▶ _TASK GOAL_
For this task, copy the data that follows exactly, keeping every character.

[Opening SUPPLIED ENTRIES section]

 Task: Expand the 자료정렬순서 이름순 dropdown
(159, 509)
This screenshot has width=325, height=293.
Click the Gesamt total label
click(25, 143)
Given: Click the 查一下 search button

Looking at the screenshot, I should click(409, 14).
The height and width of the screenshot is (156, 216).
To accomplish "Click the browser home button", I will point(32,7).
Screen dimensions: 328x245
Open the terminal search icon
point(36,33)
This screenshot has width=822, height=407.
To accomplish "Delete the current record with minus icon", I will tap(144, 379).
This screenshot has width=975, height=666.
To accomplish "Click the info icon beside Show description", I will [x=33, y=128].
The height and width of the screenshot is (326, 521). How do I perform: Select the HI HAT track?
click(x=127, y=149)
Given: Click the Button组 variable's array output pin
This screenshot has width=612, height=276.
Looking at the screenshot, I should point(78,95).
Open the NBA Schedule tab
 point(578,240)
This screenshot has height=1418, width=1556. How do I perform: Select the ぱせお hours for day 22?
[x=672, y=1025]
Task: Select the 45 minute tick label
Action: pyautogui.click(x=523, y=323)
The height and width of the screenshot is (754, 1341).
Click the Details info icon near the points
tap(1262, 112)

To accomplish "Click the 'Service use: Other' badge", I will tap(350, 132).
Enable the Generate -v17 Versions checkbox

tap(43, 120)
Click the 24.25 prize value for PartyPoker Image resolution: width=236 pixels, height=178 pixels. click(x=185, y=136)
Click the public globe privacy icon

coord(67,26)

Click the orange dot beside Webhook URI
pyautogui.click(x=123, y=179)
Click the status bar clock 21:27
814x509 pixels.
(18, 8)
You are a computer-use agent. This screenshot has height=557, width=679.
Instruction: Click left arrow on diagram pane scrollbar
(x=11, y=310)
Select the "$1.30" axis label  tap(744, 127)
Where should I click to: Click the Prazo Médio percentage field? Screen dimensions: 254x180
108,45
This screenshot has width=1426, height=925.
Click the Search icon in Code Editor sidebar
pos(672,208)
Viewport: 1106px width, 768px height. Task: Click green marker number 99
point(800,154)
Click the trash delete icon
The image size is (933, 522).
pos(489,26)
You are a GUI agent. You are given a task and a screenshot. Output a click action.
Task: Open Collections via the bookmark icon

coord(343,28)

[Closing SUPPLIED ENTRIES section]

▶ _RESPONSE AREA_
 Task: Expand the 자료정렬순서 이름순 dropdown
(159, 509)
This screenshot has width=325, height=293.
Click the Gesamt total label
click(25, 143)
Given: Click the 查一下 search button

Looking at the screenshot, I should click(409, 14).
The height and width of the screenshot is (156, 216).
To accomplish "Click the browser home button", I will point(32,7).
Screen dimensions: 328x245
Open the terminal search icon
point(36,33)
This screenshot has width=822, height=407.
To accomplish "Delete the current record with minus icon", I will tap(144, 379).
This screenshot has width=975, height=666.
To accomplish "Click the info icon beside Show description", I will [x=33, y=128].
The height and width of the screenshot is (326, 521). How do I perform: Select the HI HAT track?
click(x=127, y=149)
Given: Click the Button组 variable's array output pin
This screenshot has width=612, height=276.
Looking at the screenshot, I should point(78,95).
Open the NBA Schedule tab
 point(578,240)
This screenshot has height=1418, width=1556. How do I perform: Select the ぱせお hours for day 22?
[x=672, y=1025]
Task: Select the 45 minute tick label
Action: pyautogui.click(x=523, y=323)
The height and width of the screenshot is (754, 1341).
Click the Details info icon near the points
tap(1262, 112)

To accomplish "Click the 'Service use: Other' badge", I will tap(350, 132).
Enable the Generate -v17 Versions checkbox

tap(43, 120)
Click the 24.25 prize value for PartyPoker Image resolution: width=236 pixels, height=178 pixels. click(x=185, y=136)
Click the public globe privacy icon

coord(67,26)

Click the orange dot beside Webhook URI
pyautogui.click(x=123, y=179)
Click the status bar clock 21:27
814x509 pixels.
(18, 8)
You are a computer-use agent. This screenshot has height=557, width=679.
Instruction: Click left arrow on diagram pane scrollbar
(x=11, y=310)
Select the "$1.30" axis label  tap(744, 127)
Where should I click to: Click the Prazo Médio percentage field? Screen dimensions: 254x180
108,45
This screenshot has width=1426, height=925.
Click the Search icon in Code Editor sidebar
pos(672,208)
Viewport: 1106px width, 768px height. Task: Click green marker number 99
point(800,154)
Click the trash delete icon
The image size is (933, 522).
pos(489,26)
You are a GUI agent. You are given a task and a screenshot. Output a click action.
Task: Open Collections via the bookmark icon

coord(343,28)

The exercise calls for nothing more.